Part A covers all medications administered during a covered inpatient hospital stay, including anesthesia and drugs required for treatment while admitted. This coverage is bundled into the overall hospital benefit. Part A also covers drugs provided during a covered stay in a skilled nursing facility or during hospice care for pain management and symptom control.

Part B covers a limited set of outpatient prescription drugs that are not typically self-administered. These are usually injectable or infused drugs that must be furnished and administered by a doctor or medical professional in a hospital outpatient setting or a clinic. Examples include certain chemotherapy and infusion drugs, injectable osteoporosis medications, immunosuppressive drugs for organ transplant recipients, specific oral anti-cancer drugs, and some anti-emetic medications when used in conjunction with covered chemotherapy.

Part B also covers certain preventive vaccinations, such as the flu shot, pneumococcal shots, and the Hepatitis B vaccine for those at medium or high risk. Additionally, drugs used with certain durable medical equipment, like nebulizer solutions, may fall under Part B.

The Role of Medicare Part D in Retail Prescription Coverage

Because Original Medicare excludes most self-administered, retail prescriptions, the government established the Medicare Part D program to provide this coverage. Part D is an optional benefit offered exclusively through private insurance companies that have contracts with Medicare. Beneficiaries can enroll in a stand-alone Prescription Drug Plan (PDP) to supplement their Original Medicare coverage.

A central concept of Part D plans is the formulary, which is the plan’s list of covered medications. Plans must cover at least two drugs in most therapeutic categories, but they organize these drugs into different cost-sharing levels known as tiers.
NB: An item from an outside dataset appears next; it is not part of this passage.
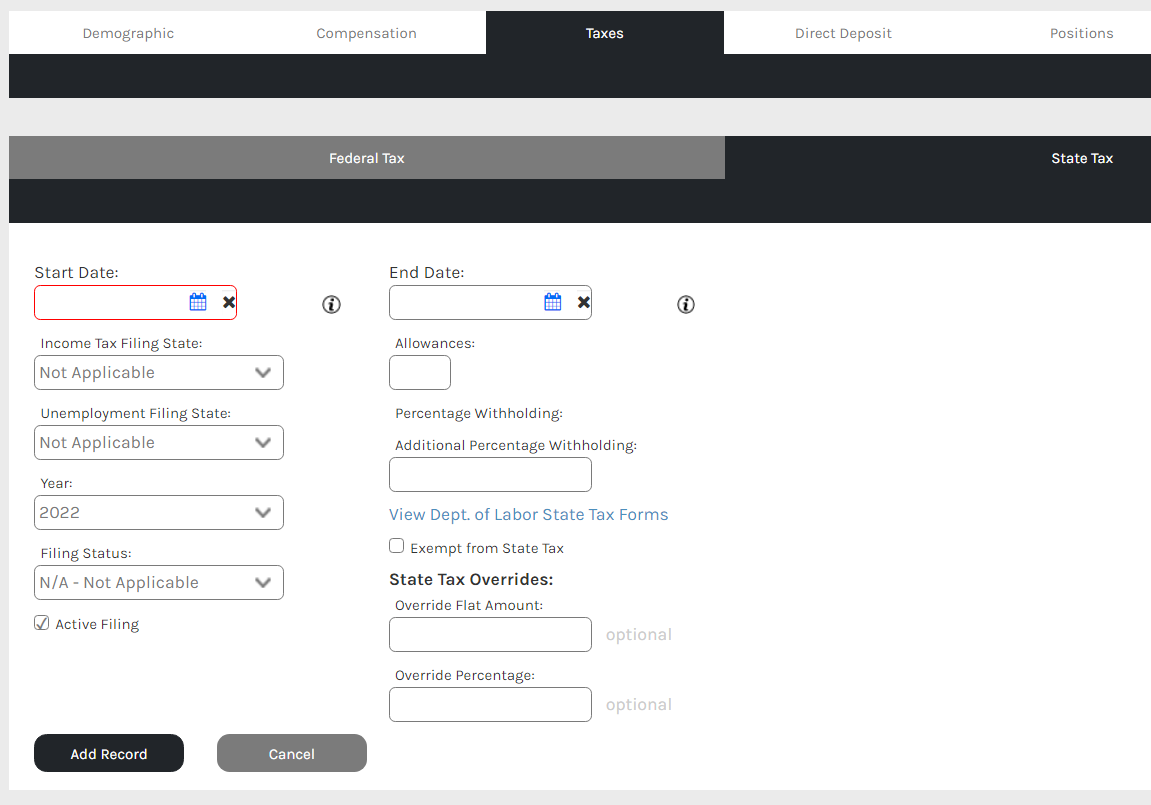Viewport: 1151px width, 805px height.
Task: Open the Start Date calendar picker
Action: click(198, 302)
Medications in the lowest tiers are typically preferred generics with the lowest copayments, while non-preferred brand-name and specialty drugs are placed in higher tiers with greater out-of-pocket costs.

The financial structure of Part D coverage operates through four distinct phases, which cycle annually. The first phase is the deductible, where the beneficiary pays the full cost of their prescriptions until they meet a set annual amount. Once the deductible is met, the plan enters the initial coverage phase, where the beneficiary pays a copayment or coinsurance, and the plan covers the rest of the cost.
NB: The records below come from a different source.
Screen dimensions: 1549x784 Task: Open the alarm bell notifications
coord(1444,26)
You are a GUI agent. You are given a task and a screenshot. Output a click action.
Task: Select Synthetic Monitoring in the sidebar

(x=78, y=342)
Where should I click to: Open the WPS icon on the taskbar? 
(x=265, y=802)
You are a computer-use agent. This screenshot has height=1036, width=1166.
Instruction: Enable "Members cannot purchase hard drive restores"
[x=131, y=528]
The next phase is the coverage gap, or “donut hole,” which a person enters once the total cost of their drugs reaches a specific limit. During the gap, the beneficiary’s share of the cost for covered brand-name and generic drugs increases to 25%. The final phase is catastrophic coverage, which a person enters after their total out-of-pocket spending on covered drugs reaches an annual maximum threshold. Starting in 2024, beneficiaries in the catastrophic phase are no longer responsible for any out-of-pocket costs for covered medications for the remainder of the year.

Prescription Coverage Through Medicare Advantage

Individuals can choose to receive their Medicare benefits through a Medicare Advantage plan, also known as Part C, offered by private insurance companies. These plans must provide all the same coverage as Original Medicare Parts A and B, but they may offer different rules, costs, and networks. Most Medicare Advantage plans are structured to include prescription drug coverage, commonly referred to as Medicare Advantage Prescription Drug plans (MA-PDs).
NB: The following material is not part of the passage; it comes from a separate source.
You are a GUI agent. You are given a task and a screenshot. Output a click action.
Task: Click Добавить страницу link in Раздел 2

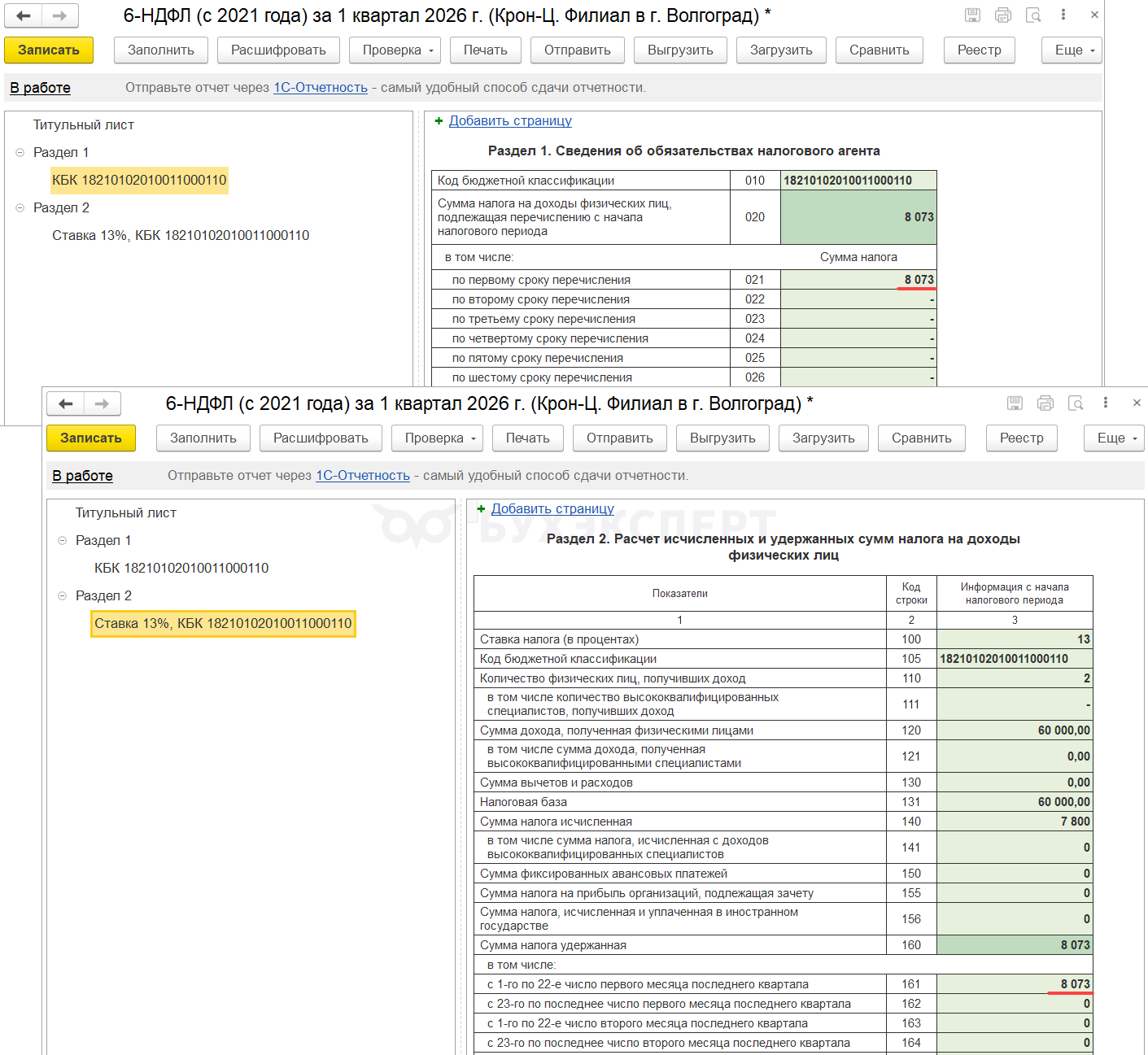[x=552, y=509]
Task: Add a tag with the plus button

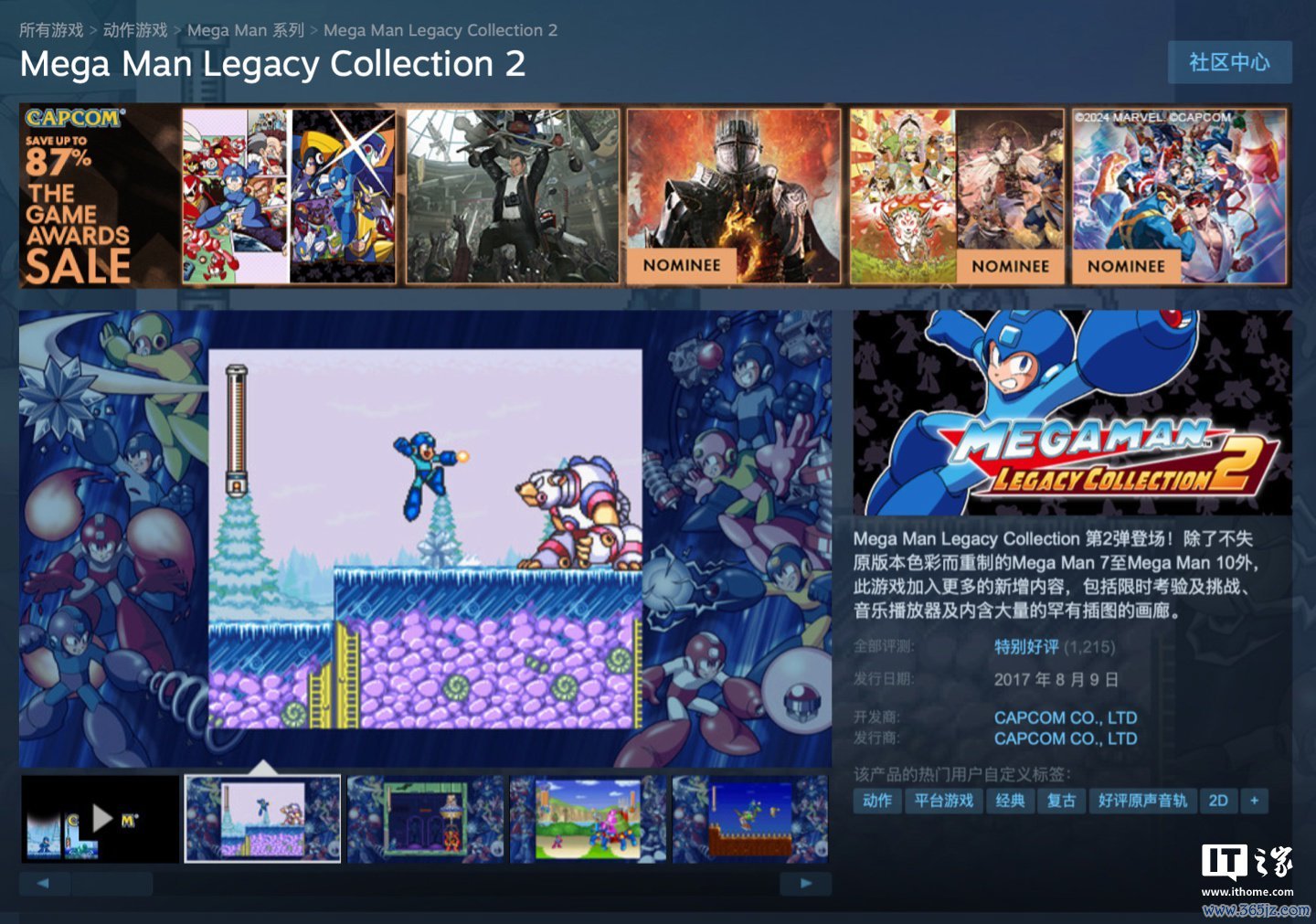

This bundled approach means the beneficiary receives their hospital, medical, and prescription drug benefits through one private plan. The MA-PD plan must offer prescription drug coverage that is at least as good as the standard Part D benefit. These plans also use formularies and the Part D coverage phases, but their costs, specific drug lists, and pharmacy networks may differ from a stand-alone Part D plan. A person enrolled in an MA-PD plan uses the plan’s membership card for all covered health services, including filling prescriptions.